God does not create every single person as an individual representation of God’s image. It is humanity as a whole that represents God’s image.

“Male and female” is not an expression of closed categories, since there is no single aspect of creation meant to be understood as a fixed binary. God’s creativity includes dawn and dusk, swamps, blackholes, frogs, mosquitos, algae, and emus. The totality of humanity, which extends past the binaries of “male and female,” reveals the image of God that God chose to reveal to the world.

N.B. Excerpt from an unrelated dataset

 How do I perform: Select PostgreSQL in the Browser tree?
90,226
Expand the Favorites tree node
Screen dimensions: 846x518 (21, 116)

However, as it was with Jesus, there are people that hate the expression of God that is being revealed to the world in the lives and experiences of transgender people — sometimes to the point that they seek to stamp out our existence.

Failing to understand God

As we move toward Transgender Day of Remembrance, we are continuing to face the reality that so much of the world doesn’t want to accept trans people as a valid expression of humanity. This year has already set a record for the number of violent deaths, hate crimes and restrictive legislation suffered by transgender people.

In a culture that still relies on heteronormativity, defined gender roles and fixed gender binaries to maintain its supremacy over the marginalized, the experiences of transgender people reveal the extent to which our culture fails to fully understand God.

As people of faith, it is not enough to simply accept trans people in churches and communities while not being willing to stand with us as we face hatred and death for simply existing. Taking part in the ministry of Jesus means the continuing efforts of revealing God to the world, which necessitates the struggle to include the totality of humanity as it reveals God.

Jesus said that the world would hate him and his followers. Not because Jesus revealed the depths of the sin in the world, but because he revealed the extent to which God loves and accepts the fullness of humanity — and also uses humanity to be the image of Godself in the world.

As transgender people, we are not hated and killed because we are contrary to God, but because we reveal a God that the world does not want to accept.